AQA Key Study: Long-term effects of deprivation

AQA (A) Key Study: Long-term effects of deprivation

Bowlby (1944) forty four juvenile thieves

Aims

To test the maternal deprivation hypothesis by looking at possible causes of habitual delinquency. Individuals who are delinquent (thieves) lack a social conscious, which may be due to early experiences of separation that would damage a child’s emotional development.

Procedures

Children and parents attending a child guidance clinic were interviewed about the child’s early experiences. The group consisted of 44 thieves or delinquents who had been referred to a child guidance clinic because they had been involved in stealing. The study also involved a controlled group of 44 emotionally disturbed teenagers seen at the clinic.

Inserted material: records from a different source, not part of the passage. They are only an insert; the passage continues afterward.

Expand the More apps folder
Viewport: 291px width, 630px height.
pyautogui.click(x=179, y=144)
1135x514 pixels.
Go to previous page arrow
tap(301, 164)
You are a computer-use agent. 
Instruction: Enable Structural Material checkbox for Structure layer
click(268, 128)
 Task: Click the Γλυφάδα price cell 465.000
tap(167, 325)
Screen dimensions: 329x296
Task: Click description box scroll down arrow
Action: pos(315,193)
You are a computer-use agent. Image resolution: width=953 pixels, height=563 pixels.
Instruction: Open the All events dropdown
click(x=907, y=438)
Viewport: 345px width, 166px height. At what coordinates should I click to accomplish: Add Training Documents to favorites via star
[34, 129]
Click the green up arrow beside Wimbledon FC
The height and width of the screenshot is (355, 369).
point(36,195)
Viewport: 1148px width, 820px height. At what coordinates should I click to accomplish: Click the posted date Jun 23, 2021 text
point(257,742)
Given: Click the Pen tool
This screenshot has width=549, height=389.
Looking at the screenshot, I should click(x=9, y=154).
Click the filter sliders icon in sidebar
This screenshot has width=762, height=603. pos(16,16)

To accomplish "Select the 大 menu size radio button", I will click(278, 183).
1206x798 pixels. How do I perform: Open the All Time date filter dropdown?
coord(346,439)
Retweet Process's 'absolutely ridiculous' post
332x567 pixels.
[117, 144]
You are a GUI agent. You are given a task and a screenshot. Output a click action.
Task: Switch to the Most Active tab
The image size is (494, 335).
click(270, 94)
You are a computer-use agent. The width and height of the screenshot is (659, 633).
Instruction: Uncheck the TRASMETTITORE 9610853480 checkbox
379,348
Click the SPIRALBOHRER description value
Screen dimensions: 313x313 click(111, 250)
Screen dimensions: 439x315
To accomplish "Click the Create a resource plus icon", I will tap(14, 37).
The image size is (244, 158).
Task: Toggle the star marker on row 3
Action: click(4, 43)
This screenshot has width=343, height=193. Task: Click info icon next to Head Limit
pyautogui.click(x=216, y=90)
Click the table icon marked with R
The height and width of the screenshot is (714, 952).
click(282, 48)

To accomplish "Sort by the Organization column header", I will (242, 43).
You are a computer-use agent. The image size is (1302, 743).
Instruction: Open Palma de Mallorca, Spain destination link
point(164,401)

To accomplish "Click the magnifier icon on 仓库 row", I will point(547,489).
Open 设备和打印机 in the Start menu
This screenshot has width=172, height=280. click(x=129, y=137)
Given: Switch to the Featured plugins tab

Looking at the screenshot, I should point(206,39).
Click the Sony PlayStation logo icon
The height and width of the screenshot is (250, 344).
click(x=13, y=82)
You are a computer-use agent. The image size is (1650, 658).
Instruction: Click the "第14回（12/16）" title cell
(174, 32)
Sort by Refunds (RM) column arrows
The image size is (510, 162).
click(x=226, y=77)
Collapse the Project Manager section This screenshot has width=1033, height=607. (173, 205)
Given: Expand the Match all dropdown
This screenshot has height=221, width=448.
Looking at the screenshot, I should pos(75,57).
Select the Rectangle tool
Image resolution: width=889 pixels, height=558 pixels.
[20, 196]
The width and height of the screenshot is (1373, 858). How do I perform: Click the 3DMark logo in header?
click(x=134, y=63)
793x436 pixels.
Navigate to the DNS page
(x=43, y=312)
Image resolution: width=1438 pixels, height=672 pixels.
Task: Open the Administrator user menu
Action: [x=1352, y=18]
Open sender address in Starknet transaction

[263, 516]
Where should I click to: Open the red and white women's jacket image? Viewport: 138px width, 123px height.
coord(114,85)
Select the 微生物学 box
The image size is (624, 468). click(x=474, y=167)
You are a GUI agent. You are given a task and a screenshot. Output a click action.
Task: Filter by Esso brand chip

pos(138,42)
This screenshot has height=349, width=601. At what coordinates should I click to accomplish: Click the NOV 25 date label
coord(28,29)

The ages ranged from 5 to 16. It as presumed that the thieves lacked a social conscious, where as the controlled group where disturbed but remained emotionally functional.

Findings

There were two distinct features of the children studied:

Some displayed an affectionless character, lack of shame or sense of responsibility

Many of the affectionless children (86%) had before the age of two been in foster homes or hospitals, often not visited by their families.

Conclusions

Bowlby termed this disaffected state “affectionless psychopathy” and concluded that it was caused by attachment bonds being disturbed in early life. This supports the maternal deprivation Hypothesis.

Criticisms

The data was collected retrospectively, which means people may have not recollected past event accurately. The evidence is also correlational, we can’t be certain that the cause of affectionless psychopathy was maternal separation.